*ESERCIZIO:* Conta le righe qui sotto che contengono la stringa "width" e scrivi soltanto il numero.

*DATI FORNITI:*

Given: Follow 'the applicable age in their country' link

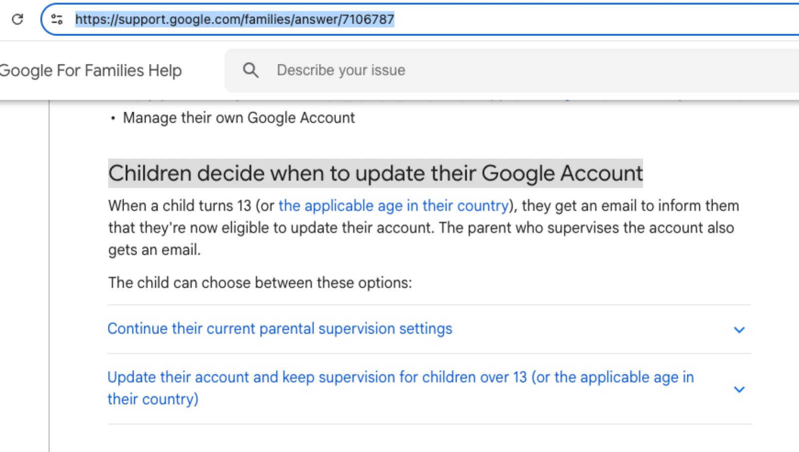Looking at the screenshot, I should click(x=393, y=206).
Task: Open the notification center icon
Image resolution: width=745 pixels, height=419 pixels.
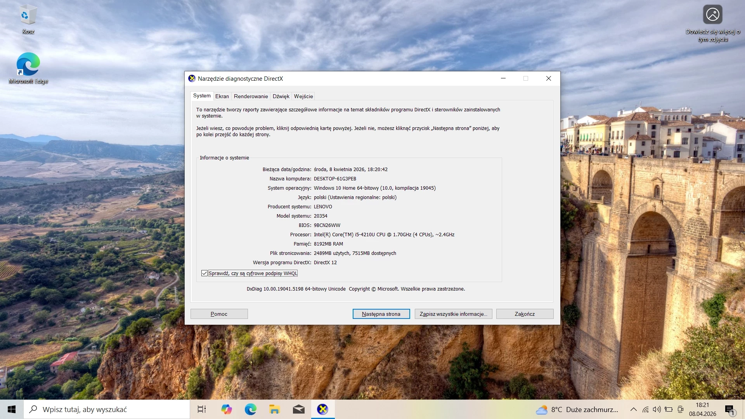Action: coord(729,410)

--

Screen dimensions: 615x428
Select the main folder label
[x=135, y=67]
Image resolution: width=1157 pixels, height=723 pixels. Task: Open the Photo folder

---

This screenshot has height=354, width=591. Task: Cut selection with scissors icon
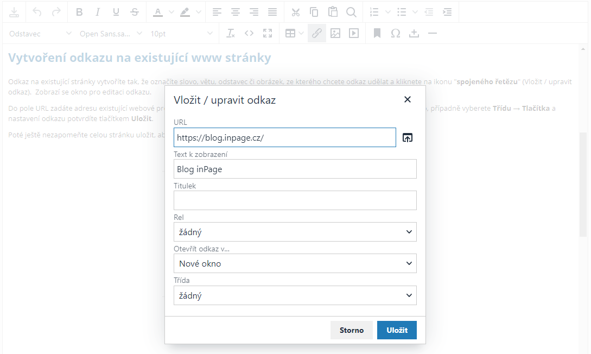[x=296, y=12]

*RISPOSTA:* 3